第28話 彼女の決意

 俺がフィニアに治療されている最中、冒険者達が戻ってきた。

 そこに散らばるヴァルチャー達の死体を見て、驚愕の表情を浮かべる。


「なにがあった!?」

「ああ、レオンさん! 大変だったんですよ、あなた達ががブロブを退治しに行った直後にヴァルチャーが!」

「なんだって!」


 更に驚きの声を上げるが、そのヴァルチャーがすでに討伐されていると知って、ようやく疑問符を浮かべる。


「誰が倒したんだ?」

「それより治療でしょ! ニコルちゃんだっけ、大丈夫?」

「うん」


 レオンと呼ばれた冒険者は、この一団の中でリーダーの位置にいるようだったが、それを制して女性冒険者が俺の元へ駆け寄ってくる。

 その間も商人が先ほどの戦闘を興奮気味に語っていた。


「テムルさん、少し落ち着いて。エレン、彼女の様子はどうだ?」


 テムルと言う商人をひとまずなだめ、エレンと呼ばれた女性冒険者に俺の容体を尋ねる。

 彼女は、俺の傷痕とフィニアの応急処置をの具合を見て、小さく頷いた。


「うん、傷は深くないわ。応急処置も完璧。これなら傷も残らないわね」

「それならよかった。ニコルちゃん、君が撃退してくれたのかい?」

「ううん、みんな」


 確かに俺は矢面に立って戦ったが、それはフィニアも同じだ。それに二羽倒したのはミシェルちゃんである。

 非力な身体に転生した俺一人の力では、決して倒せなかっただろう。


「わたしが倒したのは一羽だけだし」

「むしろ、その歳で一羽倒すだけでも大したもんだ」


 ヴァルチャー自体は強いモンスターではない。

 駆け出しの冒険者が肉や羽毛目当てに狩る事も少なくない。

 だがそれは肉体的に壮健な冒険者であればの話だ。

 俺のように身体のできていない子供が倒すと言うのは、かなりの快挙と言える。


「一体どうやって倒したのか、逆に聞かせてくれないか?」

「んー、それはミシェルちゃんから。わたしはつかれ、た……」

「そうですよ! ニコル様は怪我をなさっているのですから、安静にして頂かないと」

「あ、そうか。すまない、配慮が足りなかったな」


 フィニアの言葉はかなりきつかったが、俺としては正直ありがたかった。

 最初のヴァルチャーを倒した時にカタナを強引に支えて押し斬ったため、右の手首がずきずきと痛んでいる。

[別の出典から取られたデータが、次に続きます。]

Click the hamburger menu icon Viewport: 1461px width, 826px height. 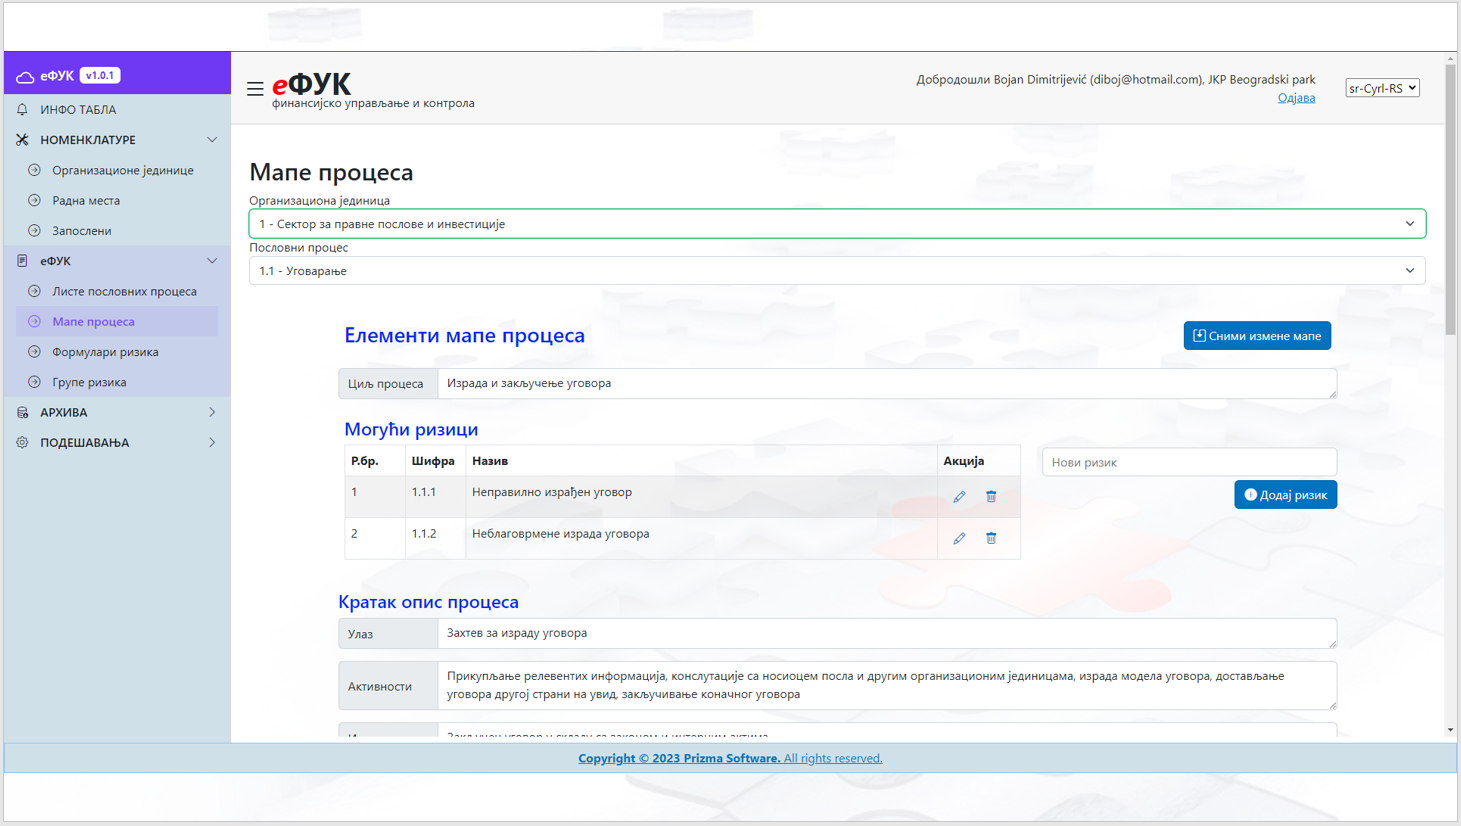tap(255, 89)
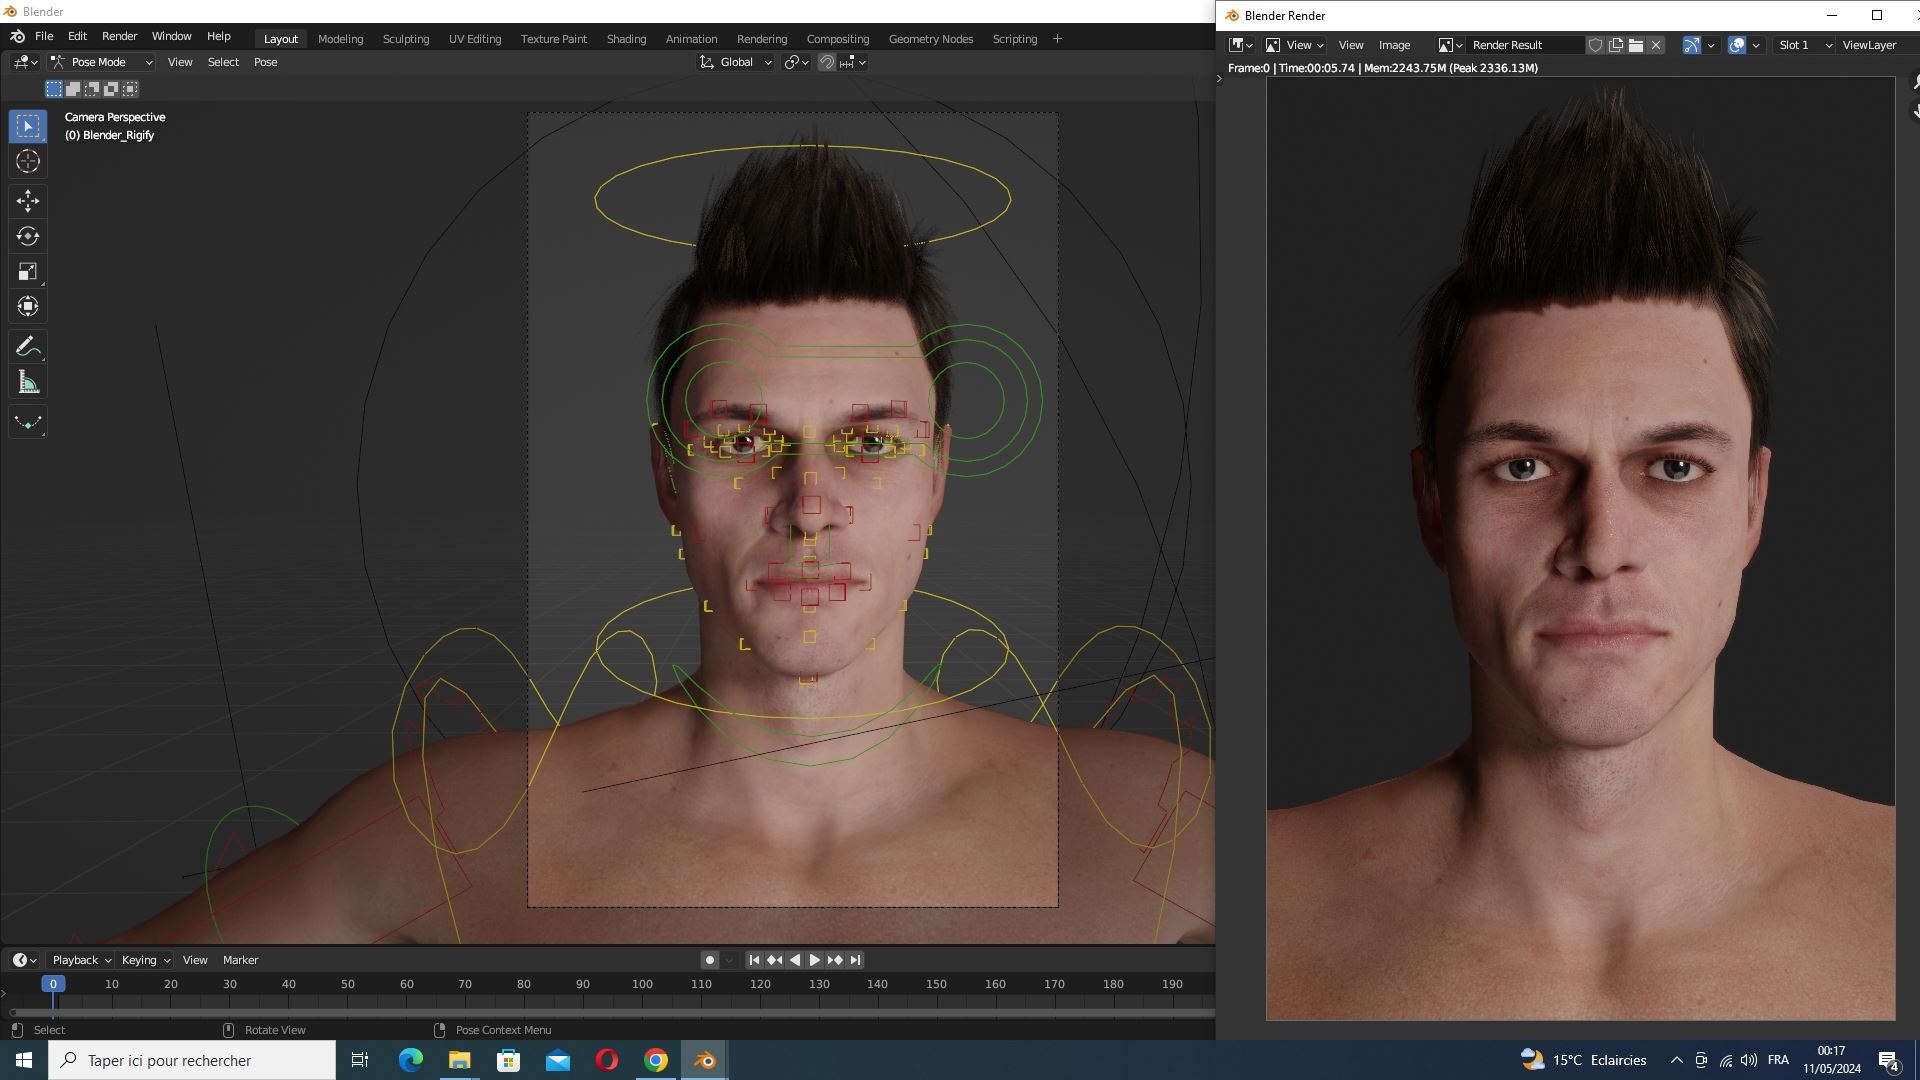Toggle the snapping magnet in the header
1920x1080 pixels.
click(x=827, y=62)
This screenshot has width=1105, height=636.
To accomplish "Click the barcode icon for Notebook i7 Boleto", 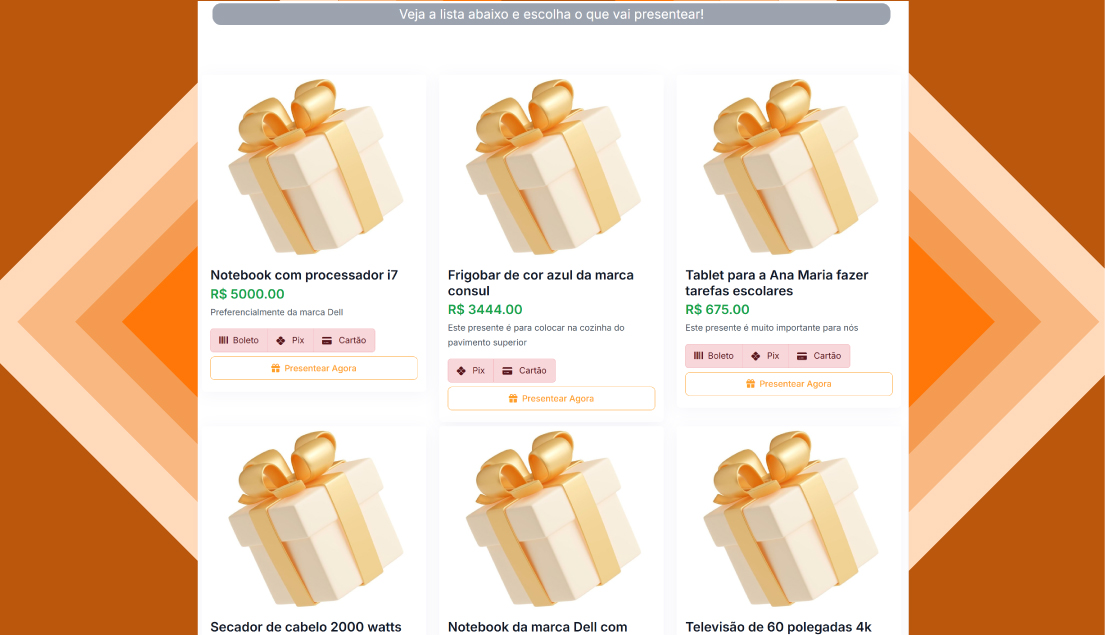I will [x=224, y=340].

 それに二羽目の敵に吊り上げられた時、馬車に繋ぎ止めるために使った毛糸も、右手で保持していた。

 今、俺の右手はかなりの負担がかかった影響で、壊れる寸前だった。

 落下した時に受けた全身の衝撃も見逃しがたい。


「ニコル様、こちらへ」


 フィニアが馬車の幌の中に、敷居を立てて俺のためのスペースを作ってくれた。

 そこへ俺とエレンと言う冒険者が一緒に入り、服を脱いで全身を隈なく診察する。

 この馬車は雨風を凌ぐために幌を付ける事ができ、一部を区切る敷居を立てる事で視線を遮る事ができるようになっていた。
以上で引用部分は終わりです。